Invité dans un village reculé au bout du désert pour accompagner la projection de l’un de ses films, un cinéaste israélien se jette désespérément dans deux combats perdus d’avance : celui pour la liberté d’expression et celui de sa mère face à la mort.

Le genou d’Ahed, aussi présenté au Québec avec des sous-titres anglais (Ahed’s Knee), est le quatrième long métrage du cinéaste israélien Nadav Lapid, le premier après le triomphe de Synonymes, lauréat de l’Ours d’or de la Berlinale il y a trois ans.
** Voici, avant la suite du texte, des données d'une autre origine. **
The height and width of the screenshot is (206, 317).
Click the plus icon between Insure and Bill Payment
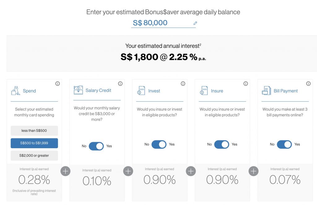click(254, 171)
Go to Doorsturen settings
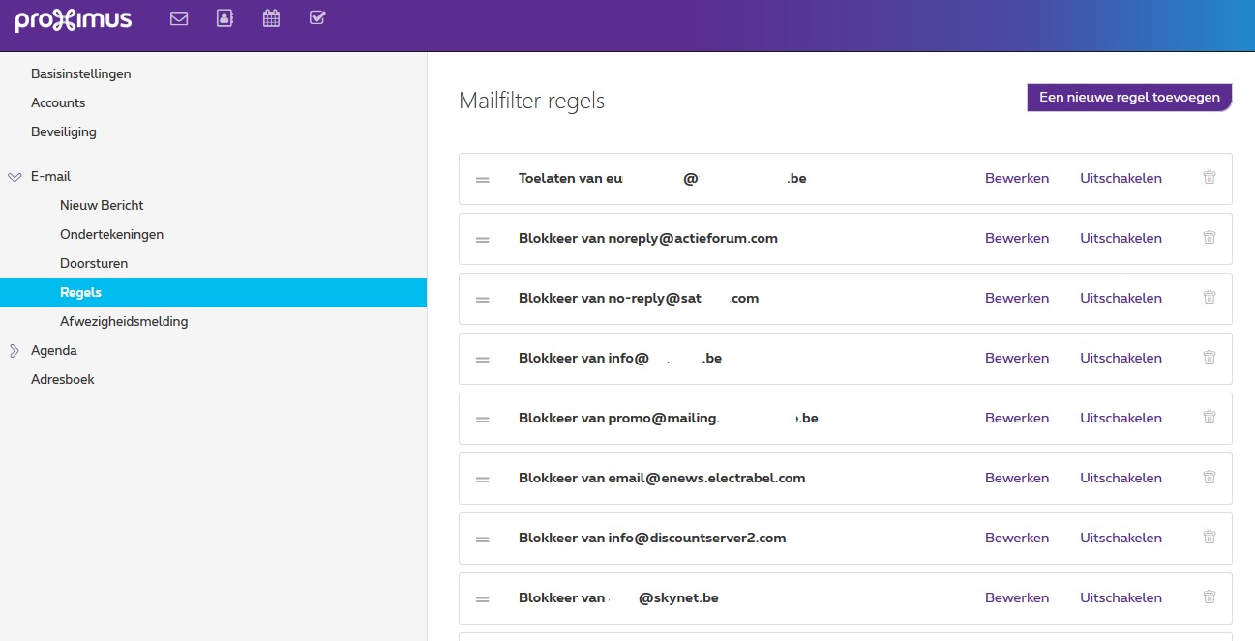Viewport: 1255px width, 641px height. pyautogui.click(x=94, y=264)
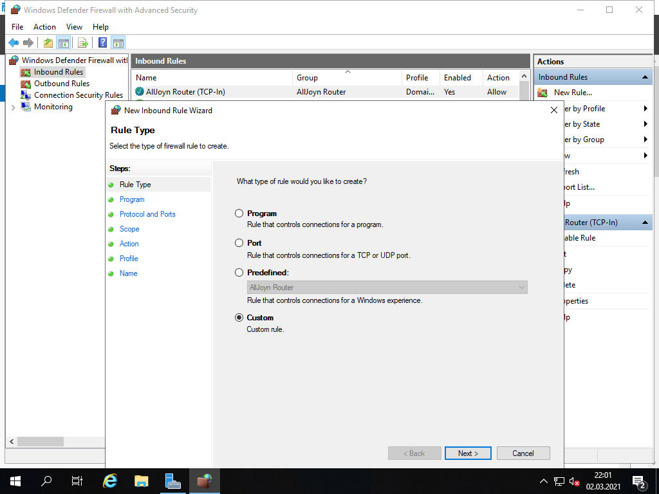Click Cancel in the wizard

tap(523, 453)
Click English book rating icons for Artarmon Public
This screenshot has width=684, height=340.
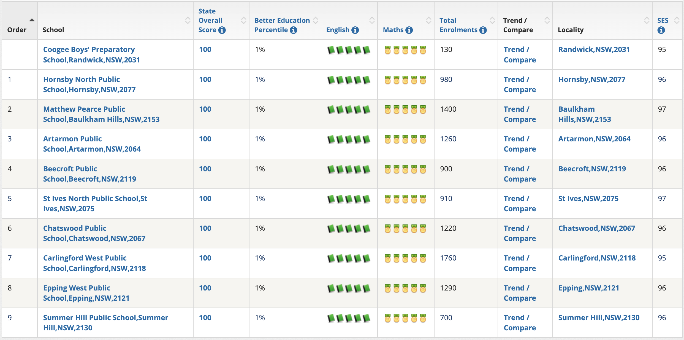[349, 139]
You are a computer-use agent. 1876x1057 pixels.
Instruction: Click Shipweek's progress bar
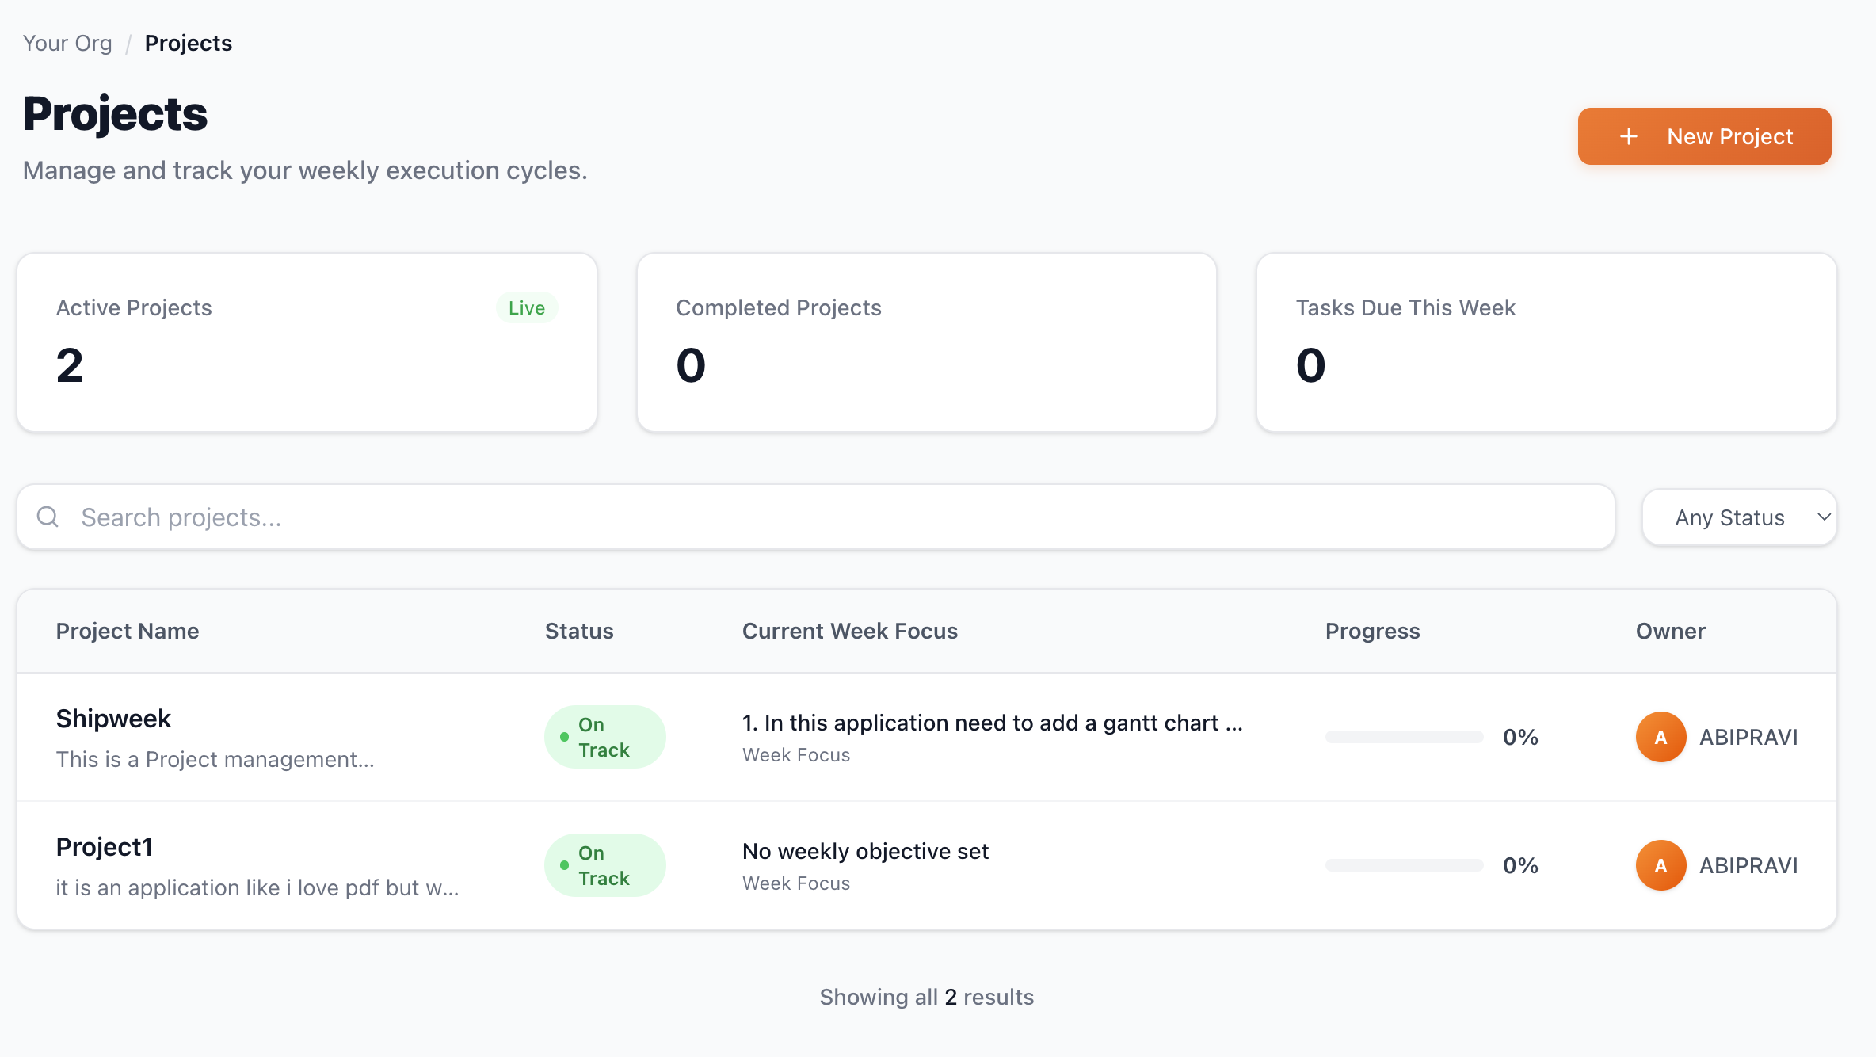point(1404,737)
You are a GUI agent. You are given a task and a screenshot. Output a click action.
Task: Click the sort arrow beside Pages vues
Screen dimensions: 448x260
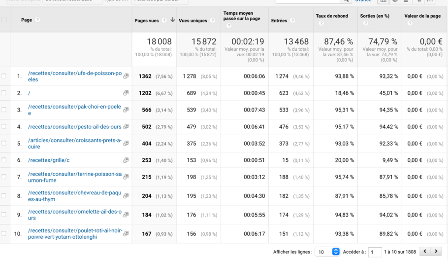pos(172,20)
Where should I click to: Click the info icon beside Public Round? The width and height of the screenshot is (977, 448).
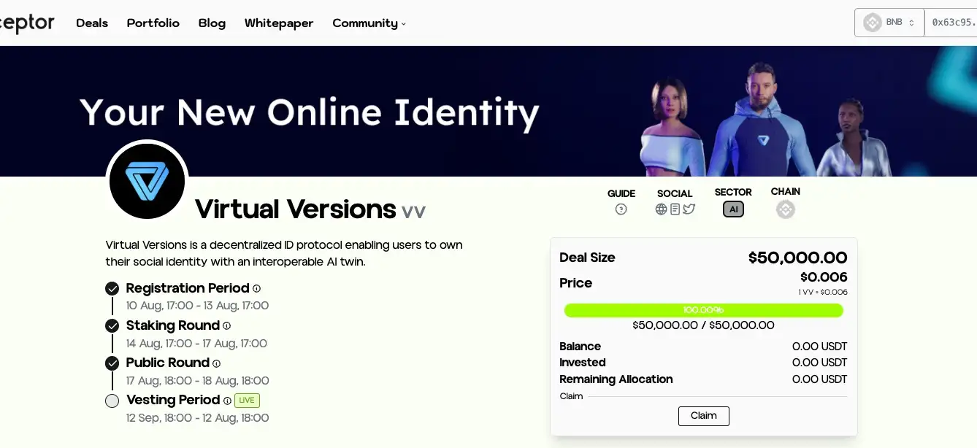click(x=216, y=363)
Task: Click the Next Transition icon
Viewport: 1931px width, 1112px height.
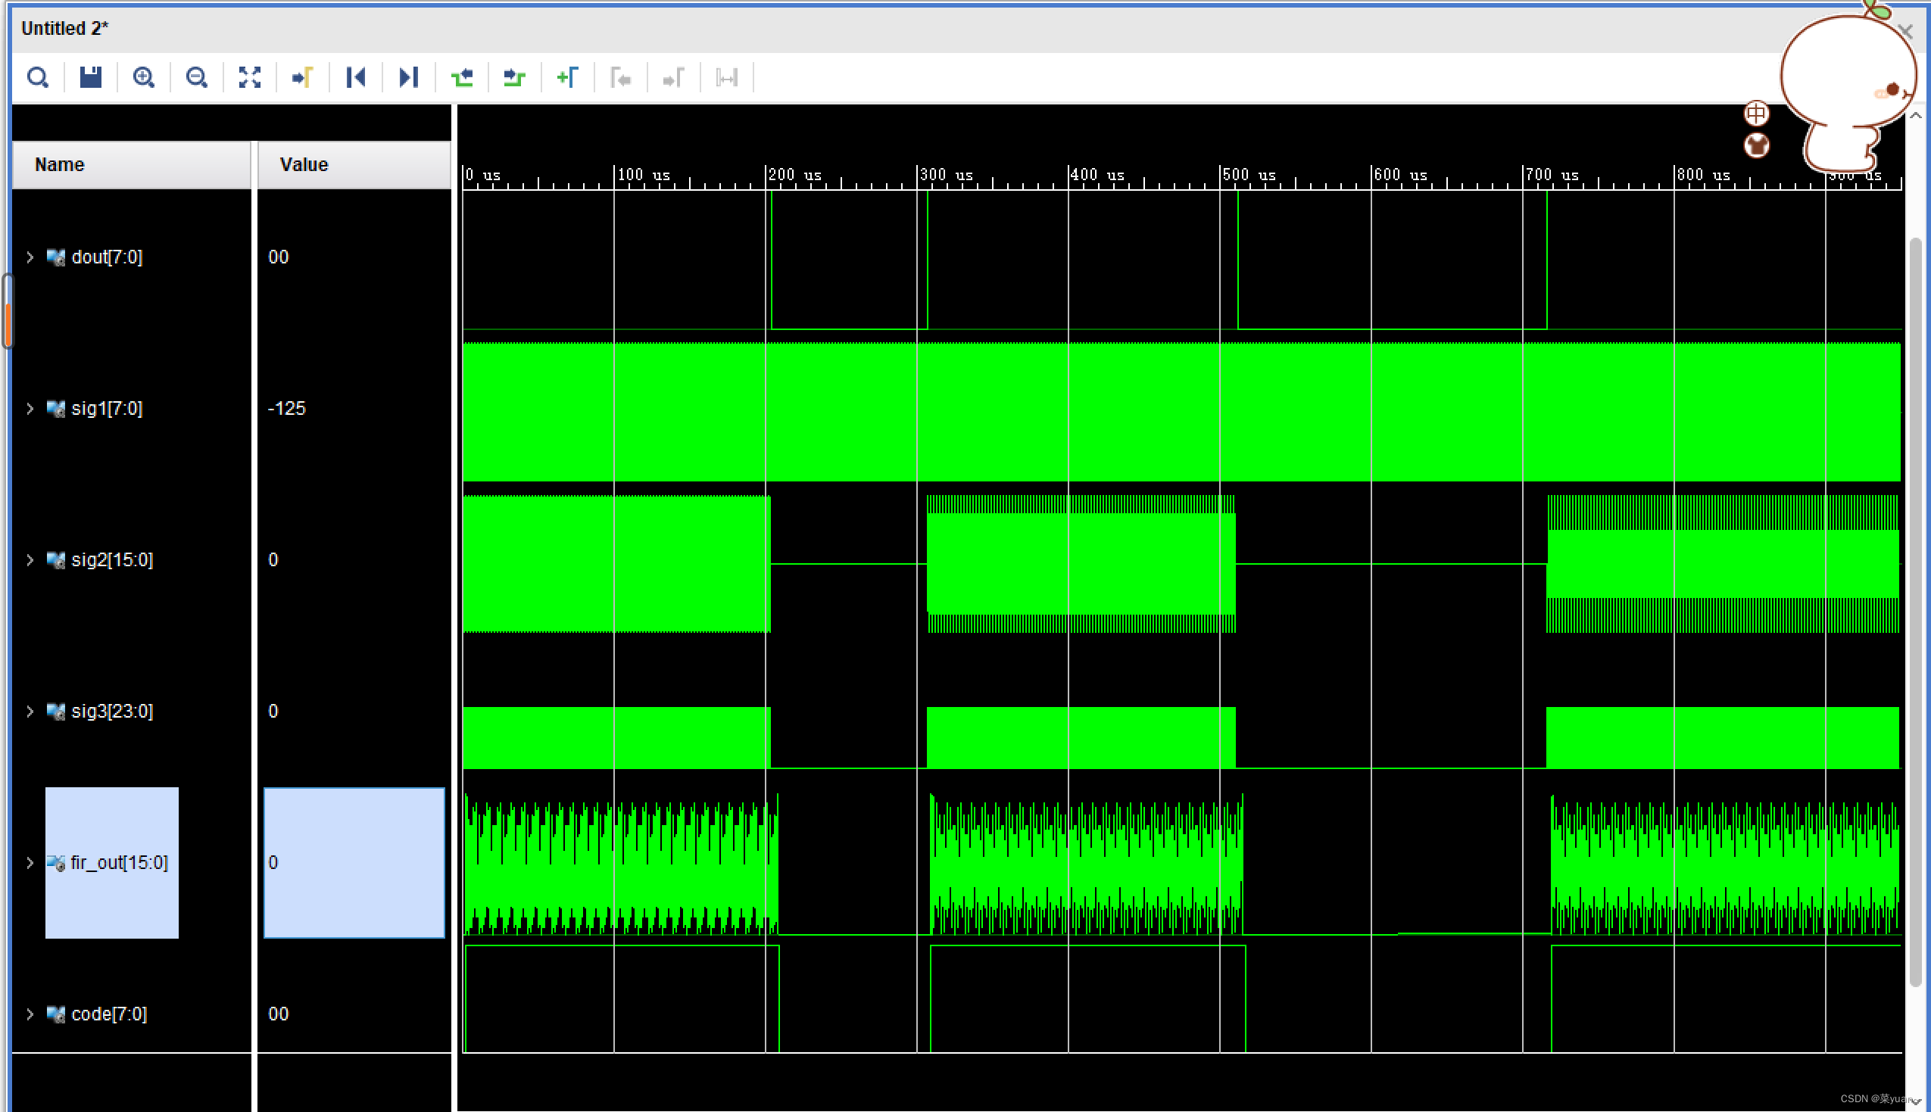Action: coord(515,77)
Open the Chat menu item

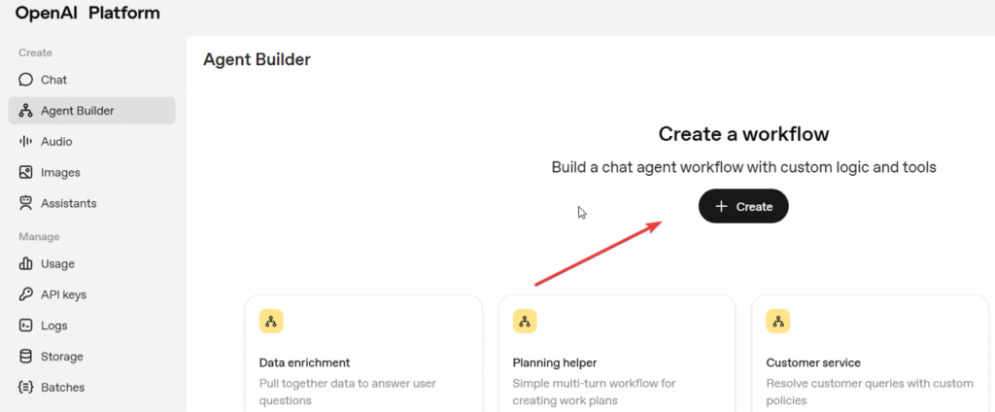[54, 80]
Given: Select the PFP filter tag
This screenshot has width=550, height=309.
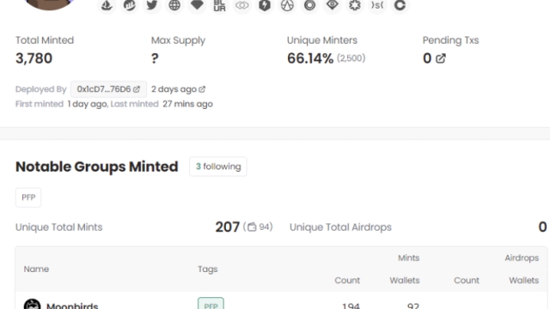Looking at the screenshot, I should [28, 197].
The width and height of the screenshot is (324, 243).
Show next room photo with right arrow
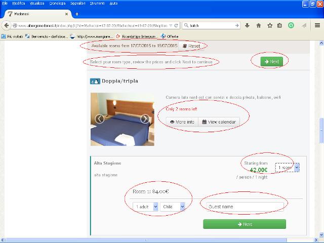pyautogui.click(x=145, y=119)
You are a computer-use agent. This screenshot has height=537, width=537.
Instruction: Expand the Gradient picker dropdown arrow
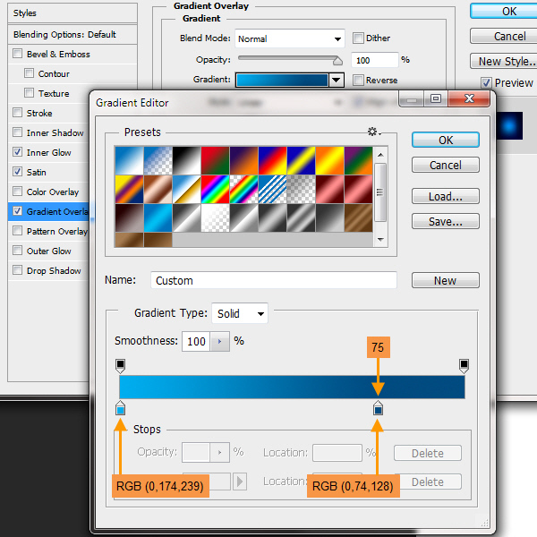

En partie autobiographique, le récit relate le parcours d’un cinéaste en rupture de sa société, que le besoin d’intégrité et de maîtrise absolue de son art mène vers une crise existentielle qui fera des dégâts. Tout comme Nadav Lapid l’avait fait lui-même en allant présenter son film L’institutrice dans un village du désert israélien il y a quelques années, le protagoniste du Genou d’Ahed, magnifiquement interprété par le chorégraphe de danse contemporaine Avshalom Pollak, doit signer un formulaire destiné au ministère de la Culture, sur lequel sont précisés les sujets de discussion autorisés au cours de la séance de questions et réponses qui suivra la projection.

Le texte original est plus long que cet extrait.